→ Task
Where does the string "will" occur in the entries below? Copy every line where it does.

→ Entries shown
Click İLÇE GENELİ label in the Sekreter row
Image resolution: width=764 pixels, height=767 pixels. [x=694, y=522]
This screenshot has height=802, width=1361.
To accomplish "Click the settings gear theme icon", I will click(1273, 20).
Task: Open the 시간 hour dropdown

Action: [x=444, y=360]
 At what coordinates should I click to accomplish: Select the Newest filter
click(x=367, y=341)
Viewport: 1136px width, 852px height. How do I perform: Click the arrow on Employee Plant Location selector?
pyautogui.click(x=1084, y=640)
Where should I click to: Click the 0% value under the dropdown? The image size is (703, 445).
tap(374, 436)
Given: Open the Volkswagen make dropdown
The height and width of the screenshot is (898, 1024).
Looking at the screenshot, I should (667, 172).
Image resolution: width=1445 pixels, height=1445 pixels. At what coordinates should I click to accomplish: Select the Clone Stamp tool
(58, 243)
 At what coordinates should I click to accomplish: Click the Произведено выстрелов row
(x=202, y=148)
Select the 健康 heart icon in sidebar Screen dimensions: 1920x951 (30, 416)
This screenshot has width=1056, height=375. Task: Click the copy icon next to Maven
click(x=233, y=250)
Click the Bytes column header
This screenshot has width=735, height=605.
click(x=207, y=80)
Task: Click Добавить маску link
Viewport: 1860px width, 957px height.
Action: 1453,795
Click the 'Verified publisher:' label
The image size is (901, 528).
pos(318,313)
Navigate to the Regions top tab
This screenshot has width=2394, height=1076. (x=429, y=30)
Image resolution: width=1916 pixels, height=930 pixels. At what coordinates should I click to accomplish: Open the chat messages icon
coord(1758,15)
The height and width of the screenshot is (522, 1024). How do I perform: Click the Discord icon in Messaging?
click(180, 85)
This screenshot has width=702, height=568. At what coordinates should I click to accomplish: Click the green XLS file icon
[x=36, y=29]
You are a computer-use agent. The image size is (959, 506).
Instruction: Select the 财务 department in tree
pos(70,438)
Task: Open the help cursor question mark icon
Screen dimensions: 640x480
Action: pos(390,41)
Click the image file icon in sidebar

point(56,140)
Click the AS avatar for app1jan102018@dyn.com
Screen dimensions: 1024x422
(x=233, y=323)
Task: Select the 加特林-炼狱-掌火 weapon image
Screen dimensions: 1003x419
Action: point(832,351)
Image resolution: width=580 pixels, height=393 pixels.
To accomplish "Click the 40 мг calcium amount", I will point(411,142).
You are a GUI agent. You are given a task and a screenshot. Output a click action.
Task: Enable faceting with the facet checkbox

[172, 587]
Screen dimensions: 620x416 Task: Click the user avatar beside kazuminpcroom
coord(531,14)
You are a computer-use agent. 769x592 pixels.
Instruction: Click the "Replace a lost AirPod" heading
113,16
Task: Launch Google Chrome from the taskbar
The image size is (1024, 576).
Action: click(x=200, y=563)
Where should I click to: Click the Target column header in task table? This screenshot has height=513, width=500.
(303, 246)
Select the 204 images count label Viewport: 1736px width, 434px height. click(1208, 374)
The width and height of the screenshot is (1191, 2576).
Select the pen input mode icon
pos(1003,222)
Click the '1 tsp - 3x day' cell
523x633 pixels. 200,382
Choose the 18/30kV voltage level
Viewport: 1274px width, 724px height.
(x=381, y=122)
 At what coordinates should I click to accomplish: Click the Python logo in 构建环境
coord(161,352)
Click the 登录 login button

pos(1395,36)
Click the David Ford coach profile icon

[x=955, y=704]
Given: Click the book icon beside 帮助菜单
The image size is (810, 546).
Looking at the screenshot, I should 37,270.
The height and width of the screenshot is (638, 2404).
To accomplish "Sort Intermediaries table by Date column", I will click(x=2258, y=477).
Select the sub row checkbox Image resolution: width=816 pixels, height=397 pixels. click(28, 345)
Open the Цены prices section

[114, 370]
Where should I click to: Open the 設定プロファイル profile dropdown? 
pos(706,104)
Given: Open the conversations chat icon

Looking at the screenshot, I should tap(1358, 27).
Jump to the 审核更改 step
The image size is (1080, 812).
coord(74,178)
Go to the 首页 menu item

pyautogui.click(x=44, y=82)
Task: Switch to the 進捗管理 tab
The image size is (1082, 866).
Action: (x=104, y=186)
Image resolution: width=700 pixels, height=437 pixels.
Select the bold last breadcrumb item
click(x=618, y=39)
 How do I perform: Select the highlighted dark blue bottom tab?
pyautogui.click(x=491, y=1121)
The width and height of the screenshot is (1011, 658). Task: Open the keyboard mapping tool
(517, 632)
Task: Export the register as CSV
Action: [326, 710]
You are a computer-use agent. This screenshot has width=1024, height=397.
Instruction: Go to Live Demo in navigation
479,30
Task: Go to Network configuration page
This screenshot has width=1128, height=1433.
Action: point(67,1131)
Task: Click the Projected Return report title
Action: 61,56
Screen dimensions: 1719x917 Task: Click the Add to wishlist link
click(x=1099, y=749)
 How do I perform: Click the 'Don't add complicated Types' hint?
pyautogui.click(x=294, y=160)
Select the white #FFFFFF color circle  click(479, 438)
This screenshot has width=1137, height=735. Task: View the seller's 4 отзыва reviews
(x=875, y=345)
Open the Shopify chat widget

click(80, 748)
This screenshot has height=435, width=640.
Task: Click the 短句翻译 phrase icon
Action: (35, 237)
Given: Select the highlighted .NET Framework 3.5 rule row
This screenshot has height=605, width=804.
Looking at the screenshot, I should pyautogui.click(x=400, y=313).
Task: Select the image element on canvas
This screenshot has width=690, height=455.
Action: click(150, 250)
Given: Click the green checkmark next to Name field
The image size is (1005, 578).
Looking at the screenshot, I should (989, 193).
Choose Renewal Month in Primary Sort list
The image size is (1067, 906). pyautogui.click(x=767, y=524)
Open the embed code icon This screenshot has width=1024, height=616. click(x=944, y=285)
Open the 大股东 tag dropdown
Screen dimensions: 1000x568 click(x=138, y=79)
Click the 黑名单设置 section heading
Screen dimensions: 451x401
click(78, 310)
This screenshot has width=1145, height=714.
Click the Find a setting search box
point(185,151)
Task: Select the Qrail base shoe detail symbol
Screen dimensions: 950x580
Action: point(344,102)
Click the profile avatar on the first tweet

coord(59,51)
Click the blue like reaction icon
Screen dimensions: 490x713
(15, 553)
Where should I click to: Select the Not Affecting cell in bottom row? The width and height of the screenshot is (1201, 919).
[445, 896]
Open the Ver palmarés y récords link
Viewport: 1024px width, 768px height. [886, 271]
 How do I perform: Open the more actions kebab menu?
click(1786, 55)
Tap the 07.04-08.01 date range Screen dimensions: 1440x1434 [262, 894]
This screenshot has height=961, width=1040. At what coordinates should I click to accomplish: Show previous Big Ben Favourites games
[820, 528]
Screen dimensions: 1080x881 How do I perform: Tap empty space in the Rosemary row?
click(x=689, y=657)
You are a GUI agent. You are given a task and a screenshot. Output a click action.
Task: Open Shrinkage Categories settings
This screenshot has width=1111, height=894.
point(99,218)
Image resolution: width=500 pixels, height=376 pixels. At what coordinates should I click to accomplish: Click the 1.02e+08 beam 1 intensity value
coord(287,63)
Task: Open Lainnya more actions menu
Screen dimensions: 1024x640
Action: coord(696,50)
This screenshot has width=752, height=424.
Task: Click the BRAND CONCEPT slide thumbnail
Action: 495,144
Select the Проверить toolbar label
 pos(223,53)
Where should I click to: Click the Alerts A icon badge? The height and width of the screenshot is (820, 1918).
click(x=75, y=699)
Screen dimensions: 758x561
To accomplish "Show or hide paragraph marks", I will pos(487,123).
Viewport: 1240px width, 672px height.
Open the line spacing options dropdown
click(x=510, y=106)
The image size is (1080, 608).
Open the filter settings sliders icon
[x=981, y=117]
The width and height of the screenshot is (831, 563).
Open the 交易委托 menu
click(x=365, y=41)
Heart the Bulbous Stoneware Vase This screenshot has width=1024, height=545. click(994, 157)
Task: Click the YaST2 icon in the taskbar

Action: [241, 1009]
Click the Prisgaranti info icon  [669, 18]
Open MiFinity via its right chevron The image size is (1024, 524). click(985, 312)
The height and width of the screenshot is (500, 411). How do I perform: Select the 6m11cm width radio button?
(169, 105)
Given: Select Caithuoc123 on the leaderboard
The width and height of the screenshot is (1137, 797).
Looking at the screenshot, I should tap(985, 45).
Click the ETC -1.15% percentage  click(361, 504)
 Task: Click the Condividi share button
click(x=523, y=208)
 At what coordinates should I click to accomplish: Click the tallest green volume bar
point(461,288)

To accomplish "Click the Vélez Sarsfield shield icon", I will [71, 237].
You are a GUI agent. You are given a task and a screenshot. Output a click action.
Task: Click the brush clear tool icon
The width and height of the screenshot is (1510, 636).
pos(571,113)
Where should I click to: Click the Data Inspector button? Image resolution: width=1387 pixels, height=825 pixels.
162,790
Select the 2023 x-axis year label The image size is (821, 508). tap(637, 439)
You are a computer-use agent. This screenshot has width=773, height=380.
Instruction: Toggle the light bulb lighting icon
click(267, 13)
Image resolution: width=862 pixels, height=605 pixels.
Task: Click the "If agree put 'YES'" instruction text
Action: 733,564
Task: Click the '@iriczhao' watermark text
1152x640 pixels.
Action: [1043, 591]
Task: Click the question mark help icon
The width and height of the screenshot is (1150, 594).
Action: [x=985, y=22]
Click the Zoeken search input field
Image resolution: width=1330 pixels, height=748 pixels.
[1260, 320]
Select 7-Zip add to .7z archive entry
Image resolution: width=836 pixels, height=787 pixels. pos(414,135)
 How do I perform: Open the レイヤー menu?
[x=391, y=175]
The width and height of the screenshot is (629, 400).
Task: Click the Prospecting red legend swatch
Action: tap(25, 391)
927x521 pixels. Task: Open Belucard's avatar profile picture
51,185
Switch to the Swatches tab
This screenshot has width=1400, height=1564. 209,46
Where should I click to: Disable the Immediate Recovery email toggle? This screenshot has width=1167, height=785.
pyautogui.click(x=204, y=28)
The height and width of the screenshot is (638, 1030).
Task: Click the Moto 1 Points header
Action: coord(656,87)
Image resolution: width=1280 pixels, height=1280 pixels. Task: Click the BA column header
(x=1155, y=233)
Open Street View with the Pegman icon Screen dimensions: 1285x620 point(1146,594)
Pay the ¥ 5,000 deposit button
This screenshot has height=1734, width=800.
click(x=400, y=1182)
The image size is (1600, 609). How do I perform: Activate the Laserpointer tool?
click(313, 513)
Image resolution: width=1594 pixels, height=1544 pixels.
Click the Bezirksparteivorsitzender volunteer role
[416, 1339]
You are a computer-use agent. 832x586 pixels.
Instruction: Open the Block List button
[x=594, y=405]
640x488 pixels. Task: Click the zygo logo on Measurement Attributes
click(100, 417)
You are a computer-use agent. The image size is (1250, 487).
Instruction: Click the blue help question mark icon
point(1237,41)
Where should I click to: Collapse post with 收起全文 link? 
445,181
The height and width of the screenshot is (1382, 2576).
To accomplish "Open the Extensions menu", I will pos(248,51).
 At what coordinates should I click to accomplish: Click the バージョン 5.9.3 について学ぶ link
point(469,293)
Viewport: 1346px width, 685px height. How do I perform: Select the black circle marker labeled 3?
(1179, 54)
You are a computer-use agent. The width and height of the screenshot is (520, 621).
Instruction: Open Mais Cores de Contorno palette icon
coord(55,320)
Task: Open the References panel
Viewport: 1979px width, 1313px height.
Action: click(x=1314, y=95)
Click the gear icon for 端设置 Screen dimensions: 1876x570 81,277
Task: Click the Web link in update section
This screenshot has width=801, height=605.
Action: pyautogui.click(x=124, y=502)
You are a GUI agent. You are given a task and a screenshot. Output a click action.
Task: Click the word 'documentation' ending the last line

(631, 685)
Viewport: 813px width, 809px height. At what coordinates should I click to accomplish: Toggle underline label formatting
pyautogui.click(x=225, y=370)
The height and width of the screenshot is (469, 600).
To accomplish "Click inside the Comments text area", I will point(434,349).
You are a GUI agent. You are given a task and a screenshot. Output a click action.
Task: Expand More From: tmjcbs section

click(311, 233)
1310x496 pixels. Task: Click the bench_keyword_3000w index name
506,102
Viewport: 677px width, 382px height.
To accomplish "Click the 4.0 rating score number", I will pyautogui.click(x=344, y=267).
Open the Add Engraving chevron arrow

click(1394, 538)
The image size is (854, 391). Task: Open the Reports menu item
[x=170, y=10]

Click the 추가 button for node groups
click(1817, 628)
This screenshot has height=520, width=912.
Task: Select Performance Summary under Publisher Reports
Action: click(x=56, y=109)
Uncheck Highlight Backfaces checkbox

→ Answer section
To accomplish "Click the settings gear theme icon", I will click(1273, 20).
To accomplish "Click the 40 мг calcium amount", I will point(411,142).
To accomplish "Sort Intermediaries table by Date column", I will click(x=2258, y=477).
To accomplish "Show or hide paragraph marks", I will pos(487,123).
To accomplish "Click the Vélez Sarsfield shield icon", I will [71, 237].
To accomplish "Open the Extensions menu", I will pos(248,51).
To accomplish "Click inside the Comments text area", I will point(434,349).
To accomplish "Click the 4.0 rating score number", I will pyautogui.click(x=344, y=267).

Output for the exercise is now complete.